Hasil pilpres yang paling mengagetkan adalah mayoritas suara yang diraih Trump di tiga negara bagian, yaitu Pennsylvania, Michigan, dan Wisconsin.  Daerah itu mengandung 46 suara elektoral, cukup untuk memenangkan Hillary Clinton.  Ketiganya dianggap bagian teras dari blue firewall, tembok api biru, Partai Demokrat.  Michigan dan Pennsylvania setia terus-menerus kepada calon presiden Demokrat sejak 1992, sementara Wisconsin sejak 1988.  Kemenangan Trump betul-betul mengguncangkan para pemain.   

Kepekaan Trump pada keluhan kaum tertinggal akan berdampak besar pada kebijakan ekonomi internasionalnya, apalagi kalau kita ingat hasratnya untuk dipilih kembali pada 2020. Dari awal kampanyenya pada 2015, dia menentang Kemitraan Trans-Pasifik (TPP). TPP merupakan usaha utama Presiden Barack Obama untuk menjalin suatu hubungan baru di Asia di bawah kepemimpinan Amerika.

Kegagalan TPP berarti bahwa Tiongkok akan memainkan peran lebih besar di kawasan Asia dan Pasifik, yang pasti akan merugikan kepentingan negara seperti Indonesia.

Pengertian tribal Trump berisi pula prasangka ras dan agama.  Banyak orang putih merasa terancam oleh orang Amerika-Afrika, Hispanik, dan penganut agama Islam.
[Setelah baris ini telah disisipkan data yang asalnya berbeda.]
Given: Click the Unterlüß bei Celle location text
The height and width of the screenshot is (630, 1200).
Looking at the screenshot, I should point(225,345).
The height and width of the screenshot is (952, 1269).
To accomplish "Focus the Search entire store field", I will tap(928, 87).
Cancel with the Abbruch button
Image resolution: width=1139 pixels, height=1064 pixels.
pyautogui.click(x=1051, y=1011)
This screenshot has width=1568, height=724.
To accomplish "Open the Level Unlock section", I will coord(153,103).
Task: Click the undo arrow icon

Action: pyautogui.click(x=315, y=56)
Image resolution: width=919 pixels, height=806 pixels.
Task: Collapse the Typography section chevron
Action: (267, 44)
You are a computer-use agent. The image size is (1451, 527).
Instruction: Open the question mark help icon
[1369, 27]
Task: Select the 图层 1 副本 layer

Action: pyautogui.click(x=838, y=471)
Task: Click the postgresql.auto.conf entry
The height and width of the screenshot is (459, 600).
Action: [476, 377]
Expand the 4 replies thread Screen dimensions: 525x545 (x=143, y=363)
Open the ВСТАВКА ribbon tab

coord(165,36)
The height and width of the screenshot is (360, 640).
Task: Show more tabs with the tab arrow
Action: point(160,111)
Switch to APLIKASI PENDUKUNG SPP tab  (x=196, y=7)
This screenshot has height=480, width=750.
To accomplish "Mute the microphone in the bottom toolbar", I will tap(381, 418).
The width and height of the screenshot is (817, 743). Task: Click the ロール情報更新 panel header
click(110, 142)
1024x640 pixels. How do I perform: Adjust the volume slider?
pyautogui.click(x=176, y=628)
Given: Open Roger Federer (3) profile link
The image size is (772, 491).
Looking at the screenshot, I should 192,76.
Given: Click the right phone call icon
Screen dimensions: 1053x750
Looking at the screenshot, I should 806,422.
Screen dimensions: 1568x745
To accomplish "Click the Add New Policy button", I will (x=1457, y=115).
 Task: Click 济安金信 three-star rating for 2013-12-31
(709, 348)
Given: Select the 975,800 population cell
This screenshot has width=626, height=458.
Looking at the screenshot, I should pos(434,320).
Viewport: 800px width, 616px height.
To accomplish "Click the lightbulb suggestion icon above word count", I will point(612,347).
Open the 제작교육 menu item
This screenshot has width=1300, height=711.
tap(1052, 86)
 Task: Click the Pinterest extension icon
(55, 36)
Secara demografis, Amerika sedang berubah.  Dari 1980 sampai 2014, persentase orang putih turun dari 80 persen menjadi 62 persen, sementara penduduk Hispanik melonjak dari 6 persen menjadi 17 persen.  Jumlah penduduk Amerika-Afrika dan Amerika-Asia juga tumbuh pesat.  Masyarakat Muslim di Amerika, kini 3,3 juta (sekitar 1 persen), akan berlipat dua pada 2050.

Sejauh mana kegelisahan demografis kaum putih Yudeo- Kristen bakal tecermin dalam kebijakan Presiden Trump?  Tindakannya selama ini cukup merisaukan.

Sedari 2011 Trump membangun basis dukungan politiknya melalui tuduhan rasis bahwa Presiden Obama tidak lahir di Amerika.  Dia berhasil.  Menurut poll NBC yang dirilis Agustus 2016, sebanyak 72 persen responden Partai Republik "masih meragukan" apakah Obama orang Amerika asli.  CNN melaporkan pada 2015 bahwa 43 persen pemilih Partai Republik percaya bahwa Obama beragama Islam.  Tak sulit menduga bahwa banyak orang-orang itu berprasangka buruk terhadap Islam.

Kabinet Trump

Pengangkatan awal anggota pemerintahannya juga memprihatinkan.  Senator Alabama Jeff Sessions dicalonkan selaku Jaksa Agung.  Pada 1986, pencalonan Sessions sebagai hakim federal ditolak setelah pernyataan dan perbuatan rasisnya terhadap orang Amerika-Afrika terungkap.  Sessions terkenal kini sebagai senator yang paling keras membela usul Trump untuk membangun sebuah tembok di perbatasan Meksiko serta membatasi imigrasi dari negara-negara mayoritas Muslim.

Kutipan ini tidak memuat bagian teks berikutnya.